Scarborough finished dangerously close to the drop zone in the 1989–90 season, despite their cup exploits, but their form improved in the two seasons that followed, which saw finishes of 9th and 12th respectively. They were again in play-off contention for much of 1992–93, but a dismal run of form saw McHale sacked and replaced by Phil Chambers as the season drew to a close. Chambers in turn was dismissed only a few months into the following season after a poor start (though his cause was not helped by having had to sell off much of his squad during the summer), and replaced by Steve Wicks, who engineered a major turnaround in form to finish in 14th place. Richmond took control of Bradford City in 1994 and their chairman Dave Simpson took control of Scarborough in a "swap" move. Simpson in turn sold the club to John Russell later that year.

A decent FA Cup run in 1994–95 saw Boro make it to a Third Round replay, before going out to Watford. Their league form, however, sunk to new lows that season. Wicks was harshly sacked just before the season started and replaced by the more experienced Billy Ayre, who himself lasted just five months as manager and was sacked with the club bottom of the league. The managerial merry-go-round came full circle as Ray McHale was reinstated as manager just a year-and-a-half since being sacked, but he had little more luck turning things around and they finished second-bottom of the Football League after statistically the club's worst-ever season, with only goals scored keeping them above bottom-place Exeter City. 1995–96 proved to be another thoroughly dismal campaign, and a horrific late-season run resulted in another second-bottom finish, albeit with a more comfortable gap over bottom-placed Torquay United. McHale finally threw the towel in and resigned weeks before the season ended, leaving coach Mitch Cook in charge for the final few matches, and making this the fourth season in a row that the club had not kept a manager in charge throughout the campaign.

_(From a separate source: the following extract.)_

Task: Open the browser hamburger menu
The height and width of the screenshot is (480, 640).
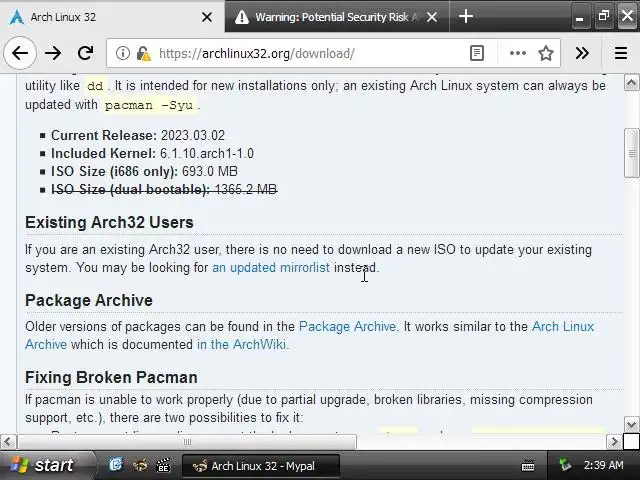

After finding a stable manager in Mick Wadsworth, Scarborough were able to overturn several seasons of struggle to secure a 12th-place finish in 1996–97, before reaching the Third Division playoffs the following year; unfortunately for the club they crashed 7–2 on aggregate to Torquay United. The following season in 1998–99 saw the club stuck to the bottom of the table for most of the campaign, leading to Wadsworth resigning and Colin Addison taking over as manager. Results quickly improved under the new manager, but all the other teams near the bottom also went on good runs of form at the same time, meaning that all Scarborough could do was not get cut adrift at the bottom. They finally managed to move off bottom place after the penultimate match, but in a dramatic ending to the season, Scarborough were relegated from The Football League due to a goal in the last minute, of the last day of the season by Carlisle United's on-loan goalkeeper Jimmy Glass. The fact that their 48 points was (and remains to this day) the highest for a club finishing bottom of any division was of little comfort to the fans. This was the first relegation in the history of the club, and it would ultimately prove to be the beginning of a downward spiral from which the club would never recover.